Wrong choice. There followed an eternity of fumbling as the driver sought the old-school paper credit card device, then the carbon paper slips, then a pen to hand-fill the details- all the while happily chatting about the weather, trains, other things my panicked mind didn’t quite register. Finally done, just in time for last check-in, the bags were labelled airline-style and we were on our way.
The ten and a half hour journey promised luxurious comfort while serenely travelling the entire length of the North Island. Highlights included the Raumiru Spiral where the train switch-backs on itself several times in three dramatic horseshoe turns and a complete circle like a koru symbol, and also the majestic viaducts of the National Park.

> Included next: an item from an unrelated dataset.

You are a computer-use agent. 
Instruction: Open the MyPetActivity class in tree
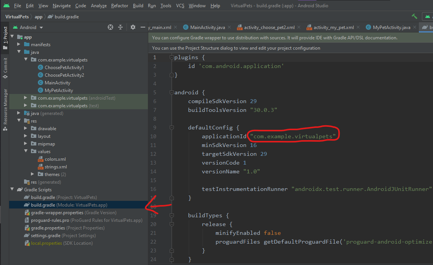[x=58, y=90]
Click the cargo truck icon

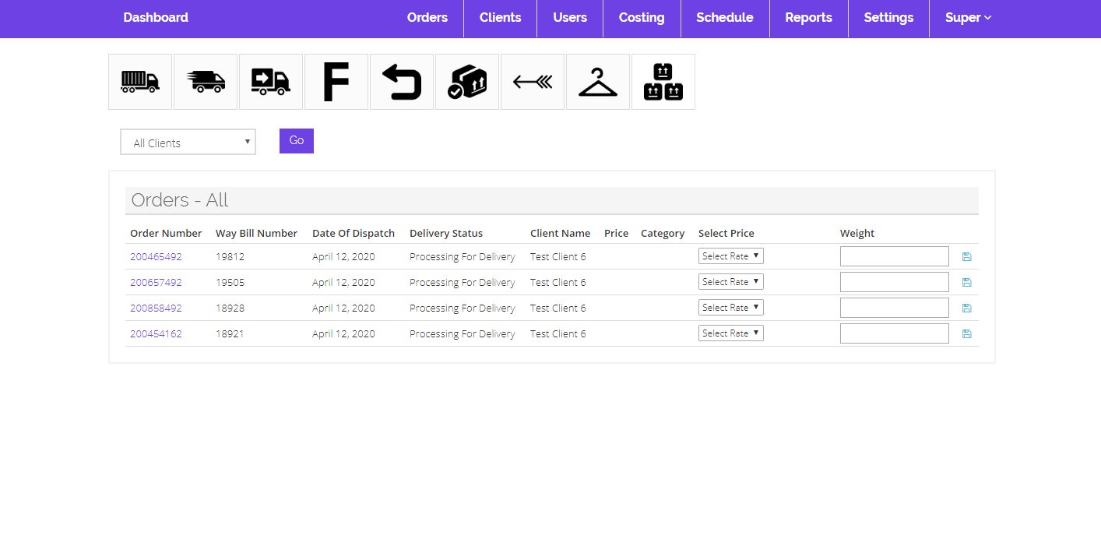click(x=140, y=82)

The three volcanic mountains of Tongariro, Ngauruhoe and Ruapehu were unfortunately obscured by the mist.
The open air viewing carriage was the place to be, and also the old-style cafeteria carriage (outside of meal times) brought relief from the rest-home feel of some of the carriages. It is to be expected that this type of travel attracts older passengers- a railway, rather than a stairway, to heaven. There are also a lot of sheep in New Zealand. And ferns.
A first glimpse of the sparkling Tasman Sea on the final stretch to Wellington, the capital of cool, matched the sparkles in our glasses as the miles slipped serenely by, and the long journey felt worth the effort.